Der Verfassungsgerichtshof hat beschlossen, dem EuGH die Frage zur Vorabentscheidung vorzulegen.

Entscheidung des EuGH

Der EuGH stellte fest, dass die Meldepflicht nach der Richtlinie nicht auf die Gesellschaftssteuer beschränkt ist und dass dies im Einklang mit den Grundsätzen der Gleichbehandlung und der Nichtdiskriminierung sowie mit der Charta der Grundrechte steht. Die Bestimmungen der Richtlinie seien hinreichend klar und präzise, so dass die Rechtssicherheit gewahrt sei. Die Meldepflicht stelle einen Eingriff in die Privatsphäre der Intermediäre und der Steuerpflichtigen dar, sei aber klar definiert.

Das EuGH-Urteil vom 08.12.2022 (C-694/20) besagt darüber hinaus, dass die Verpflichtung eines Rechtsanwalts, andere Intermediäre über ihre Meldepflicht zu informieren, gegen das Berufsgeheimnis verstößt, wenn der Rechtsanwalt selbst aufgrund seiner Verschwiegenheitspflicht von der Meldepflicht befreit ist. Das Urteil gilt nur für Rechtsanwälte i.S.d. Richtlinie zur Erleichterung der ständigen Ausübung des Rechtsanwaltsberufs in einem anderen Mitgliedstaat als dem, in dem die Qualifikation erworben wurde, und nicht für andere vertretungsberechtigte Berufsangehörige. Die besondere Vertraulichkeit der Beziehung zwischen Anwalt und Mandant wird aufgrund der besonderen Rolle des Anwalts anerkannt.

Die Meldepflicht für Intermediäre, die nicht durch das Berufsgeheimnis geschützt sind, und die subsidiäre Meldepflicht für Steuerpflichtige stellen einen verhältnismäßigen und gerechtfertigten Eingriff in das Recht auf Achtung des Privatlebens dar.

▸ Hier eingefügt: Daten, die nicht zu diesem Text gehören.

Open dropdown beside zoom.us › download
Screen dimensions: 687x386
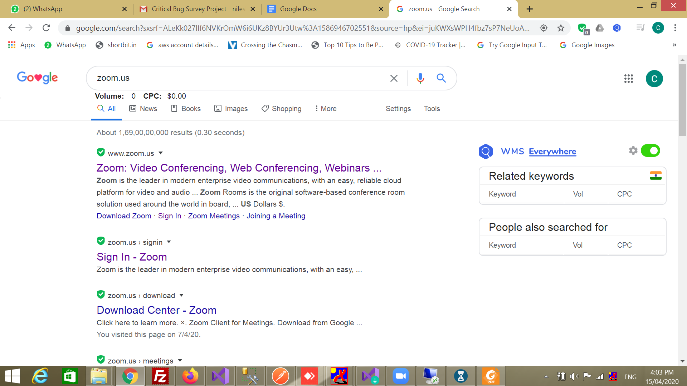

Hinweis: Die nationalen Gerichte der EU-Mitgliedstaaten können dem EuGH Fragen zur Auslegung des Unionsrechts oder zur Gültigkeit von EU-Rechtsakten vorlegen, wenn sie diese in einem Rechtsstreit zu klären haben. Der EuGH gibt eine Auslegung, entscheidet aber nicht über den konkreten Fall, mit dem das nationale Gericht befasst ist. Die Entscheidung des EuGH ist auch für andere nationale Gerichte bindend.